Aktualisiert 17.04.2005 22:52

Die Rosen wurden Massimiliano zum Verhängnis

Spannend wie ein Thriller: Gestern startete «Traumjob» auf SF1. Boss Jürg Marquard schickte den Berner Massimiliano Salerno als Ersten heim.

Die zwölf Kandidaten mussten – in ein Frauen- und ein Männerteam aufgeteilt – mit Blumenverkauf an der Zürcher Bahnhofstrasse so viel Gewinn wie möglich erwirtschaften. Knochenarbeit beim trockenen Zürcher Volk. Auf den ersten Blick ging das Männerteam denn auch viel durchdachter und überzeugender an die Aufgabe heran: Es suchte nach einem Sponsor, in dessen Namen es die Blumen auf der Strasse weiterverteilen konnte, und scheute sich nicht, Sven Hotz persönlich anzubetteln. Doch auch der FCZ hatte kein Budget für Rosen und so blieb dem Männerteam nichts anderes übrig, als dieselbe Strategie anzuwenden, die das Frauenteam bereits von Anfang an verfolgte: bei Schnee und Regen die Röschen einzeln auf der Strasse zu verscherbeln.
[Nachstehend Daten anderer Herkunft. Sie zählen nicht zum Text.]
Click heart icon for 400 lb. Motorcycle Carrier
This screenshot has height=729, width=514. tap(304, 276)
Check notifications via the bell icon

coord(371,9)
Das Frauenteam erwirtschaftete 540 Fr., die Männer schafften nach der Konzeptänderung noch 190 Fr. – und mussten sich für ihr Versagen vor Verleger Jürg Marquard rechtfertigen. Der Traum vom 200000-Franken-Job platzte für Marketing-Projektleiter Massimiliano Salerno. «Er brachte nicht, was er versprach», so Marquard. Laut «Traumjob»-Beirätin und Headhunterin Doris Aebi war der 33-Jährige gar ein Treiber im Team, das die falsche Strategie fuhr. Die Tränen, gegen die Salerno kämpfen musste, zeigten nach der Entscheidung: Was für die Zuschauer gute Unterhaltung war, ist für die Kandidaten bitterer Ernst.